‘God be with you o noble person, I hear that you have the English on you. I do be speaking the language a little myself.’
The above is a sentence, it strikes me, I’m not in the habit of using on random Anglophone passers-by. Yet, social klutz though I am, its Irish-language equivalent is one I’ve tried on a fair few people over the years, most recently on the baffled passenger beside me on an Aer Lingus flight when I noticed a copy of Foinse in his hands. He informed me, as a non-Irish-speaking Glaswegian, that this publication now comes free with the Irish Independent, which shows how out of touch I am. But when I went to the Donegal Gaeltacht I noticed how strangely different the dynamic was. Irish-speakers can be hard to track down in Glencolumbkille, but when I did see some – a group of rowdily fluent teenagers sitting at the bar in Roarty’s, a very red-faced and surly-looking farmer – it dawned on me how odd it would seem if I approached them and struck up a conversation for no better reason than to go through the phatic motions so common when Gaeilgeoirí meet outside the Gaeltacht (‘I notice that would be the Irish you are talking’). You speak Irish then, they would have thought – and? Why should I care?! So I just let them me and continued nursing my pint. I mean, if it was Irish-language conversations I wanted I could just have talked to that guy on the right in the photo above (perhaps he’ll let me post his own (excellent) Irish haiku here too – it’s a companion piece to the one I posted the other day). A defining aspect of Gaeltacht life, I thus feel I’ve understood, is being among people you don’t, rather than do speak to in Irish. A defining condition of the Gaeltacht, in other words, is silence.

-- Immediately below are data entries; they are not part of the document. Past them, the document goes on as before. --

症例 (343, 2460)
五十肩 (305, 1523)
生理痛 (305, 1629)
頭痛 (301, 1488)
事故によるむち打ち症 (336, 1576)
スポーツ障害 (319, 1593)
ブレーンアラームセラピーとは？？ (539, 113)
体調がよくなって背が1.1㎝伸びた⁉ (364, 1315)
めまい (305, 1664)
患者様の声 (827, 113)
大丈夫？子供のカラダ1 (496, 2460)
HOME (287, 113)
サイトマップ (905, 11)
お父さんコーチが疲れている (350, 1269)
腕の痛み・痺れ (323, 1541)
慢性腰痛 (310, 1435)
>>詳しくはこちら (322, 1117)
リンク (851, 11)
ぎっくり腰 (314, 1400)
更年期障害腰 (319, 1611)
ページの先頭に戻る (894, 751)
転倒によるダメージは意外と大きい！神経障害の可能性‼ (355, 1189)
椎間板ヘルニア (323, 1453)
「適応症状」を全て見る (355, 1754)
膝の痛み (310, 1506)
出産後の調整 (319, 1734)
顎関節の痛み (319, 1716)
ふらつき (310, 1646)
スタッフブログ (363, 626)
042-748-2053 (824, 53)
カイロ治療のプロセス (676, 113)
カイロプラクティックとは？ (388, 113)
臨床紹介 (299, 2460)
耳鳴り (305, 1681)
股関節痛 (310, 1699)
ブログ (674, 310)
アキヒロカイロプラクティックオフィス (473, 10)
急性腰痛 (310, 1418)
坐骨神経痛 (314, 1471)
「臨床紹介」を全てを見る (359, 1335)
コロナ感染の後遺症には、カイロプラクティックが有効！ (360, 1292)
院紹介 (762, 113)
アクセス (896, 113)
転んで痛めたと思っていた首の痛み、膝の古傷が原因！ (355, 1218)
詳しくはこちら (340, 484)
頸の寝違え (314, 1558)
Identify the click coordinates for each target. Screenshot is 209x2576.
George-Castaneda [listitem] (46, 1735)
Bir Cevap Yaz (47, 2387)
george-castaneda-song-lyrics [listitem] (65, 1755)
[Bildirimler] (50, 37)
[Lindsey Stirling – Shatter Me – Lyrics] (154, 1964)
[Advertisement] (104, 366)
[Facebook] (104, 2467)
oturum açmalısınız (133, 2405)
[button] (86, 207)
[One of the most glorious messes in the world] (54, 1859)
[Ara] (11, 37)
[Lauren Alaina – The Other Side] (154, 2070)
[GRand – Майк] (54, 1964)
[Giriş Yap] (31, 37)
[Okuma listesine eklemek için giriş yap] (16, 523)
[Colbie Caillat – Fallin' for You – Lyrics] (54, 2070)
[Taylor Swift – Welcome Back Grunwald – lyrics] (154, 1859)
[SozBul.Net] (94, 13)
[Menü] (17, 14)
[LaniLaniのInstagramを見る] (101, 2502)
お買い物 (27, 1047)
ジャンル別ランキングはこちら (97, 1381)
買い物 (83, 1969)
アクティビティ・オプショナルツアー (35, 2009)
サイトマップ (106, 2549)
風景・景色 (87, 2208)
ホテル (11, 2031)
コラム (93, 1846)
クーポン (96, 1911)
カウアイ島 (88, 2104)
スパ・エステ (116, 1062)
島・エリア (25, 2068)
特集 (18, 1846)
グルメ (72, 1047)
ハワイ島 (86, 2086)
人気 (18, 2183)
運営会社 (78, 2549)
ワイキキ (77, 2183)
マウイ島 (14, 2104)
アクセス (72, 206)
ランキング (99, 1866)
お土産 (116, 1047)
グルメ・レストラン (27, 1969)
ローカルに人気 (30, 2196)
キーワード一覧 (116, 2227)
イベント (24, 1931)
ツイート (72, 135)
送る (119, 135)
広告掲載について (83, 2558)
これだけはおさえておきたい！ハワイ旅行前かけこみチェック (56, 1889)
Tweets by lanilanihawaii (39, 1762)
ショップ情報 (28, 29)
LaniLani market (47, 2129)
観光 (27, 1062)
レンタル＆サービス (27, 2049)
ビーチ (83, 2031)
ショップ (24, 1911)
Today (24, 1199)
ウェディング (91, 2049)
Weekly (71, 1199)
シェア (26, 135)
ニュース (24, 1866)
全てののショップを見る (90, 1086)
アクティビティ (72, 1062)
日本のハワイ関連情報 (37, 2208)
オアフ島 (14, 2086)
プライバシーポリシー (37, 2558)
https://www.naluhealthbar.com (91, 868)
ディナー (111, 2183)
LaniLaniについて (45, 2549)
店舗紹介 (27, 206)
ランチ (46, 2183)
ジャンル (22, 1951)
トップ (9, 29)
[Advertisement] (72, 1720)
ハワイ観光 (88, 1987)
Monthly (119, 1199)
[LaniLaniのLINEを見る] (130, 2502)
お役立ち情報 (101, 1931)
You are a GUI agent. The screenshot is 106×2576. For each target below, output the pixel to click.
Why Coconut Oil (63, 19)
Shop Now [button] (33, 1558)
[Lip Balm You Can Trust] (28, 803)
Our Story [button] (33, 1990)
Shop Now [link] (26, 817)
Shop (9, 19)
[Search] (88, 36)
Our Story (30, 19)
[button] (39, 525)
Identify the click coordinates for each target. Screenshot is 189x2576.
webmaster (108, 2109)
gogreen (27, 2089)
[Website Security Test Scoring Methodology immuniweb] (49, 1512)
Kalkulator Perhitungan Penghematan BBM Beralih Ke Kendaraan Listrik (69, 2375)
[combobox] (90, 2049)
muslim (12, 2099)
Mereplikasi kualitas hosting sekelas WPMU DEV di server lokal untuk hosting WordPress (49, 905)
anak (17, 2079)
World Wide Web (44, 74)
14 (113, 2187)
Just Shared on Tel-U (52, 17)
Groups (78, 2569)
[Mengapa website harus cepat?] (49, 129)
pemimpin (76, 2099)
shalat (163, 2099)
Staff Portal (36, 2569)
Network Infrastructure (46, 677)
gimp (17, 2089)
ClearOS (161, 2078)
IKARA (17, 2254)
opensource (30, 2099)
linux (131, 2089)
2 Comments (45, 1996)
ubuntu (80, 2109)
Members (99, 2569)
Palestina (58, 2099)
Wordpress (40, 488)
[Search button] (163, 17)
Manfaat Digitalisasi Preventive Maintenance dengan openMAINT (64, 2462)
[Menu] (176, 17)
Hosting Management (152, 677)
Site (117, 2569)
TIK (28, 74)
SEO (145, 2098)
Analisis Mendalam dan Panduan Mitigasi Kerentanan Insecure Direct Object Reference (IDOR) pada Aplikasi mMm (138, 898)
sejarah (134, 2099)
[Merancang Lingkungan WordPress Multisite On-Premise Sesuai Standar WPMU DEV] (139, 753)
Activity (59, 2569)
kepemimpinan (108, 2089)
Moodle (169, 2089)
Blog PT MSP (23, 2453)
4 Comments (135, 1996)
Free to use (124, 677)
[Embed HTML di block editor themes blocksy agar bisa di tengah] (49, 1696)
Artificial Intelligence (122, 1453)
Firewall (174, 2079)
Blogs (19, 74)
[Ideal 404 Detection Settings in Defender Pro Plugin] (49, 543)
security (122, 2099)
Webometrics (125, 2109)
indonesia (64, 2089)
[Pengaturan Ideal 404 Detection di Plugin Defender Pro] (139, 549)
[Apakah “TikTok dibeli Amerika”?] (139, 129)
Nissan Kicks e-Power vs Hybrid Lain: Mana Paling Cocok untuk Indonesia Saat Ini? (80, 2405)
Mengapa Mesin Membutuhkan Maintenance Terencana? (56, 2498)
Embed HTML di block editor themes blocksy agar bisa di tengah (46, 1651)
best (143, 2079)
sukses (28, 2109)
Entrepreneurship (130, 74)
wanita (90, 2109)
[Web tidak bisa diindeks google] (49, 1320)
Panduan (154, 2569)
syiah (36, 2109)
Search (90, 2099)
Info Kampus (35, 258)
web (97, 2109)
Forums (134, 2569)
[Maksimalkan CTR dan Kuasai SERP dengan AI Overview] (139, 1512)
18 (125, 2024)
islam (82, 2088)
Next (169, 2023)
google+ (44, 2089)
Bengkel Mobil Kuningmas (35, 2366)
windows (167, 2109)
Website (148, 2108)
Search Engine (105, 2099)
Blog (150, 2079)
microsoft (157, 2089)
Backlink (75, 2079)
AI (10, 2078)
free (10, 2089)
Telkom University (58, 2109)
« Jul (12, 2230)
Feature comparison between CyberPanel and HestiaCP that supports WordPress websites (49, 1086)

In Irish.
And by way of a pedantic ps, I have also been wondering about the feasibility of adding an atheist spin to the Irish for ‘hello’, Dia dhuit, ‘god be with you’. Dia (nil sé ann) dhuit. Any takers? Please feel free to salute me thus the next time you see me sipping a Smitwicks in Roarty’s. Or rather, think about it for a minute before wisely deciding to sit there in silence instead. This is the Gaeltacht for (there is no) God’s sake, where do you think you are – Prague? Hull?!